Wie er so plötzlich auf die Idee mit dem Bankraub kam, kann er nur so erklären: „Ich war damals total aus dem Gleichgewicht geraten! Meine Freundin wollte sich plötzlich nicht mehr mit mir verloben. Das hat mich furchtbar getroffen, denn wir waren täglich zusammen. Außerdem hatte ich zu dem Zeitpunkt keine Arbeit, die mich hätte ablenken können.“ Detlev hing damals zwischen Langeweile und seiner Verzweiflung total durch.

Probleme mit der Regelmäßigkeit

Seinen letzten Job in der zentralen Poststelle einer großen Firma hatte er wie etliche Hilfsposten zuvor nach kurzer Zeit wieder aufgeben müssen – wegen Unpünktlichkeit. „Ich konnte mich nie irgendwelcher Regelmäßigkeit unterwerfen“, erklärt er. „Das fing schon in der Schule an. Meine Mutter konnte da gar nichts ausrichten, auch wenn sie mich morgens selbst hinbrachte. Aber das ging auch nicht immer, denn sie mußte arbeiten. Sie hatte sich von meinem Vater scheiden lassen, weil der ständig besoffen war. Zu Hause war ewig Terror, deshalb habe ich auch ein Jahr lang bei meinen Großeltern gewohnt.“

Aber trotz des ständigen Schuleschwänzens hat Detlev die Hauptschule ohne Sitzenbleiben mit Ach und Krach geschafft – sein Bruder besuchte die Sonderschule. Ein gefundenes Ventil für seinen Hang zur Selbständigkeit war ein Altwarenhändler. So oft er konnte, verbrachte Detlev seine freie Zeit bei dem alten Mann, dort fühlte er sich wohl. Um mit ihm umherzuziehen, versäumte er unzählige Schulstunden.

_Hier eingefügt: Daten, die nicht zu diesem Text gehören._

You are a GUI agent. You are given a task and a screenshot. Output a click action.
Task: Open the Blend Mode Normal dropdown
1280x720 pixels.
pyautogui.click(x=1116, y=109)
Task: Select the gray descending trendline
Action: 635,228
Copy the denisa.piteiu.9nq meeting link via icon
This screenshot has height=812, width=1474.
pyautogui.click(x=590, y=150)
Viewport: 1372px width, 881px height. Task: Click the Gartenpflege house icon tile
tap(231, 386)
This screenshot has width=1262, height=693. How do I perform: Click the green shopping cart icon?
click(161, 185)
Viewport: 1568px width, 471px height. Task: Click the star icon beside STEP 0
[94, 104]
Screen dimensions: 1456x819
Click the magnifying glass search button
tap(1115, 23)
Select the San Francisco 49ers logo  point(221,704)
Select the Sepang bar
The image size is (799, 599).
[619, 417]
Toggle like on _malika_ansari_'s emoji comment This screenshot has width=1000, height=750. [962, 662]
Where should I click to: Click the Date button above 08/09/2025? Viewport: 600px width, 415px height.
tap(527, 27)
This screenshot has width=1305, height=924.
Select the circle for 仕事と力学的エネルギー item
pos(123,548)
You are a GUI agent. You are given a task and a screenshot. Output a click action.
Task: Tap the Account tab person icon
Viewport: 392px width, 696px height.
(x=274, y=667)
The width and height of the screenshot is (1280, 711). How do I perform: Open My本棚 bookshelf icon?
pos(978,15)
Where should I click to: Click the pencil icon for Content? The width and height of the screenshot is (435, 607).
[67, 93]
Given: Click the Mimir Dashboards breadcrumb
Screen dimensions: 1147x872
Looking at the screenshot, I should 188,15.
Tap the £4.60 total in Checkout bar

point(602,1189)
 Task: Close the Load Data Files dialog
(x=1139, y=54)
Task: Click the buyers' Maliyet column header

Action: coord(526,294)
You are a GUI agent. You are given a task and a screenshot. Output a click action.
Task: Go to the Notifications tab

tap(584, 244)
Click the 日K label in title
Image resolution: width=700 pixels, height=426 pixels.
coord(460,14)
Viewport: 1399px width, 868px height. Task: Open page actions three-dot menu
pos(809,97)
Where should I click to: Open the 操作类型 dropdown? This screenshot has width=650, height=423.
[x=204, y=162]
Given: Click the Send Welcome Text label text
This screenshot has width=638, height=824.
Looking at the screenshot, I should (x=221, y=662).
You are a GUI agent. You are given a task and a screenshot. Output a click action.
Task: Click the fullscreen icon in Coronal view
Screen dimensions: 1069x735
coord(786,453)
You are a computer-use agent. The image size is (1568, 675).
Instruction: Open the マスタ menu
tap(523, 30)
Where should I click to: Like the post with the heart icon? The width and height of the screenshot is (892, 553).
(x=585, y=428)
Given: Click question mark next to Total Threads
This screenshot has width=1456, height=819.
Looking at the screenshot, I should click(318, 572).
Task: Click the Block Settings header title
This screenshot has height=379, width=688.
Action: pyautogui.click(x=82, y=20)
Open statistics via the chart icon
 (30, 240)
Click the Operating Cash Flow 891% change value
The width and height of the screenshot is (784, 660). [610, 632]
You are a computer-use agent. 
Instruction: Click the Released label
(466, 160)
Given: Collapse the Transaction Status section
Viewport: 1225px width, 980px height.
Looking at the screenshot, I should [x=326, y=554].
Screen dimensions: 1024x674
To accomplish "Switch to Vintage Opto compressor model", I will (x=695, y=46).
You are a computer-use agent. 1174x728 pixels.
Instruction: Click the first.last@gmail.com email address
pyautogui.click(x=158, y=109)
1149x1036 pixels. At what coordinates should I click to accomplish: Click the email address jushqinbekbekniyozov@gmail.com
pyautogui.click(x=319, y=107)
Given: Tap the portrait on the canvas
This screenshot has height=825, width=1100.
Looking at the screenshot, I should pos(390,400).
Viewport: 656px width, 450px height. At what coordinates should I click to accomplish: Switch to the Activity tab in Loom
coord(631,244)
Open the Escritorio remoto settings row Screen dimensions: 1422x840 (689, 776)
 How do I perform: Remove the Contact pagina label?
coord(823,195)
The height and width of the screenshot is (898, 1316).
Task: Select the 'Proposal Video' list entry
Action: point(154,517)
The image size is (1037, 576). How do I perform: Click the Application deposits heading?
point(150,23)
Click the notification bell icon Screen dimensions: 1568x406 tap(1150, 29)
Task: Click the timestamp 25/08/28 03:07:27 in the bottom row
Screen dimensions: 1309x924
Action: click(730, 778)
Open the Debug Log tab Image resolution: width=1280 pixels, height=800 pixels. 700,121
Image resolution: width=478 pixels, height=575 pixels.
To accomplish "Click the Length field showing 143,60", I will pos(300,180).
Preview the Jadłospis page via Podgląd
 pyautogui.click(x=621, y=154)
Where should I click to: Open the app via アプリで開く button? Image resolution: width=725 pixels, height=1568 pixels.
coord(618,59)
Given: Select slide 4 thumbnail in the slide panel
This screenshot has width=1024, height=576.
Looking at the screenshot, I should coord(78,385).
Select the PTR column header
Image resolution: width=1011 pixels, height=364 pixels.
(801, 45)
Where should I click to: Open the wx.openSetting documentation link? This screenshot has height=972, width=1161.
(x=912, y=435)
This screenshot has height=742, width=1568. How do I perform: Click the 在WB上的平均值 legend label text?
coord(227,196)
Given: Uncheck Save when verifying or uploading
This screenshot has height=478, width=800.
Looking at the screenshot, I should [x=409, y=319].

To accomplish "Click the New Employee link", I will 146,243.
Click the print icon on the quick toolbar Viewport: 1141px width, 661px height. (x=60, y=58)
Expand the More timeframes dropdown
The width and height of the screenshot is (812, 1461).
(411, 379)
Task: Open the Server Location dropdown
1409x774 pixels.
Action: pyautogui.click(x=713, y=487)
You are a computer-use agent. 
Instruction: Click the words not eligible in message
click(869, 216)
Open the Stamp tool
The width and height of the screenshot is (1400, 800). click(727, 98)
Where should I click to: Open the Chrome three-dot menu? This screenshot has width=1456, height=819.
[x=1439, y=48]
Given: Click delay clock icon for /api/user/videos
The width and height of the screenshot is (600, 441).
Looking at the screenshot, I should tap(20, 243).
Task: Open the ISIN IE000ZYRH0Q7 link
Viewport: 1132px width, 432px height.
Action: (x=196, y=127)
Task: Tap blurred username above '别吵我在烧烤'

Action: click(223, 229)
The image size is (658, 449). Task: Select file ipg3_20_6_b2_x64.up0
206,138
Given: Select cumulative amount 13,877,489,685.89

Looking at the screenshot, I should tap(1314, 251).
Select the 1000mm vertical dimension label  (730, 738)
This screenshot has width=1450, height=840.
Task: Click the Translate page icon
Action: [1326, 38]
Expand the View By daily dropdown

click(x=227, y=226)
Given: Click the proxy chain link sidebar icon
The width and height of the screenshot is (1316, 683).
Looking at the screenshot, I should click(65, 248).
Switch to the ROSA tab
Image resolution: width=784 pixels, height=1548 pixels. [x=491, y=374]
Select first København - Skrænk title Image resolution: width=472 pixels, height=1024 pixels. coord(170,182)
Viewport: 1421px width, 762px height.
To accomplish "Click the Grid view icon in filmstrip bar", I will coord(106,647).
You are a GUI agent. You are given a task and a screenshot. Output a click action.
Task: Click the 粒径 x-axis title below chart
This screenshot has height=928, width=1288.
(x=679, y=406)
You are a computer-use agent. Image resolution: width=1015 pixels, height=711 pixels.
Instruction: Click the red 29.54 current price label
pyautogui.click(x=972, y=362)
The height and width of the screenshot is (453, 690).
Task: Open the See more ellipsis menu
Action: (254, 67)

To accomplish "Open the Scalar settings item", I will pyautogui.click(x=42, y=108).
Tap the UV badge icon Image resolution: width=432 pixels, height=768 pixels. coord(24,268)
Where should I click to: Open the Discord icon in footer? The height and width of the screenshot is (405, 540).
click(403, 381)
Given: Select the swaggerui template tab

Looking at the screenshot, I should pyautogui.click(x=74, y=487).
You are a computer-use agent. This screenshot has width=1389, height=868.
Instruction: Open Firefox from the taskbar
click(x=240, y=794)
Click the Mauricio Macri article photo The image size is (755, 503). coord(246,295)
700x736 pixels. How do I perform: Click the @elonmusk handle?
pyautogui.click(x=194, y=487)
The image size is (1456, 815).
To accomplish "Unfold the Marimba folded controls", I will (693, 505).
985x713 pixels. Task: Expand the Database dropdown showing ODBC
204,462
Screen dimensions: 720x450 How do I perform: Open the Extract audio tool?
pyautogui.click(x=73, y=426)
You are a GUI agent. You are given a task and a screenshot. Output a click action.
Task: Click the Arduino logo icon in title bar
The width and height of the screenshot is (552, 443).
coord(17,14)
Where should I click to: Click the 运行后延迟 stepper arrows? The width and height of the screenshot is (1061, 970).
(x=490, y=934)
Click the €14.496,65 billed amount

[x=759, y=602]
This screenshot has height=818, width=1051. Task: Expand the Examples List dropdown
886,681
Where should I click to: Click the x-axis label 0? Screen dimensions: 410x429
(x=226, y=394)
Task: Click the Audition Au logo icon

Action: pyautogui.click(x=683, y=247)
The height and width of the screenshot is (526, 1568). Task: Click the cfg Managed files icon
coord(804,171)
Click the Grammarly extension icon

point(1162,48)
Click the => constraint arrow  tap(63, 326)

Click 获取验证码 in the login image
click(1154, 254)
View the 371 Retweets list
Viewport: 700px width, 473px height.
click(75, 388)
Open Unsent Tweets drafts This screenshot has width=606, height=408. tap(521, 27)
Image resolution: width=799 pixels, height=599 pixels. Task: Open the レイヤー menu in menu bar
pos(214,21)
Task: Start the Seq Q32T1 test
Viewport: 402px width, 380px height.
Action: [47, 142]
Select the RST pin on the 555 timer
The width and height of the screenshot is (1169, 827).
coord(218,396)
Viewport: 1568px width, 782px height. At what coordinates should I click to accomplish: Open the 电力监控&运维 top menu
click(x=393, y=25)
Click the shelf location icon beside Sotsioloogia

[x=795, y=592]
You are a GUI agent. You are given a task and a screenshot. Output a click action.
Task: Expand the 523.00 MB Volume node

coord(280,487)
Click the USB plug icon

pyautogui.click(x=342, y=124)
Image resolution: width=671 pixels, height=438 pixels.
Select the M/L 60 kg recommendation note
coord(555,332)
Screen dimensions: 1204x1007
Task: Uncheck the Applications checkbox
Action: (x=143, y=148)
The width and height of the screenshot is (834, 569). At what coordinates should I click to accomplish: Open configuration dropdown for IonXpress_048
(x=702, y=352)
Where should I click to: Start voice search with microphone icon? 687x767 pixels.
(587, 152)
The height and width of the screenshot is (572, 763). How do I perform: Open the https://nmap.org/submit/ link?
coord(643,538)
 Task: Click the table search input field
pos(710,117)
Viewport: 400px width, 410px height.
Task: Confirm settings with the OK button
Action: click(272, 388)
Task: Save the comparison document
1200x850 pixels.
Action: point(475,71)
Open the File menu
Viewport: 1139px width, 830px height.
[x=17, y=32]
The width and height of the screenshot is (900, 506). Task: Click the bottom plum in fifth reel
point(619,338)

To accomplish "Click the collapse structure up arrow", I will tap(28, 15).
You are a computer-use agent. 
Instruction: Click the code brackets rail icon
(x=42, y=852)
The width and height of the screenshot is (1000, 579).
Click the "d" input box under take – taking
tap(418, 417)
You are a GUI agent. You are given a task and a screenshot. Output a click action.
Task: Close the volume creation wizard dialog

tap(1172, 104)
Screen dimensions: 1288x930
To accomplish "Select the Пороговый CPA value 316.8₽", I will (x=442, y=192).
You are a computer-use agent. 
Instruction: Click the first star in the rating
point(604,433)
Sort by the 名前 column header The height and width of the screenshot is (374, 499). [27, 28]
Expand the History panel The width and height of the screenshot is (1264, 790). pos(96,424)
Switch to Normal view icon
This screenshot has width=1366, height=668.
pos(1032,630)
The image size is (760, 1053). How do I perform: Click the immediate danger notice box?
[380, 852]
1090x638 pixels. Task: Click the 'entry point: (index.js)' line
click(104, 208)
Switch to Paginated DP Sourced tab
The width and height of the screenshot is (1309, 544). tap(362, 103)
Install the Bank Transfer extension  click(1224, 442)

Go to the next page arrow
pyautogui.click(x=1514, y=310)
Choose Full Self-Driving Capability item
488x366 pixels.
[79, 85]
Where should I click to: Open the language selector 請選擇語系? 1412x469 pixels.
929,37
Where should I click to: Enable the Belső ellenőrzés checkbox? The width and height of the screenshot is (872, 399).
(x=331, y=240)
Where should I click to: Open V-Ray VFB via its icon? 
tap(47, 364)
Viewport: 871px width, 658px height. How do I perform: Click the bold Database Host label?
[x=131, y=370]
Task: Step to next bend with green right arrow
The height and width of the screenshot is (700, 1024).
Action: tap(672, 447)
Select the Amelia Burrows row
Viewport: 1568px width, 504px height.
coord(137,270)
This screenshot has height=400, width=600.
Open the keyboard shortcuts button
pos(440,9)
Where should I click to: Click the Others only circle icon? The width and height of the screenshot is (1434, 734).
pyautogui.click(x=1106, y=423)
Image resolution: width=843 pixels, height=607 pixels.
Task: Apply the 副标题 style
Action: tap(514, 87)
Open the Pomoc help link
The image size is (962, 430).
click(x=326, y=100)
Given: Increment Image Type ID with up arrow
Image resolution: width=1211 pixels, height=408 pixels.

Nach der Schulzeit fing Detlev interessenlos eine Lehre als Mechaniker an, nach drei Monaten kam er zu einem Elektriker, und als letzter Versuch, den seine Mutter noch durchsetzen konnte, bot sich eine Ausbildung als Maler an. Aber Detlev hielt nicht durch. Er zog fortan Hilfsjobs vor. Immerhin sparte er während dieser Zeit die beachtliche Summe von 4000,- DM. Der Drang zum aufwendigen Leben war bei ihm bis dahin nie vorhanden gewesen. Auch wenn er mit seiner Freundin zusammen war, gingen die beiden äußerst bescheiden aus.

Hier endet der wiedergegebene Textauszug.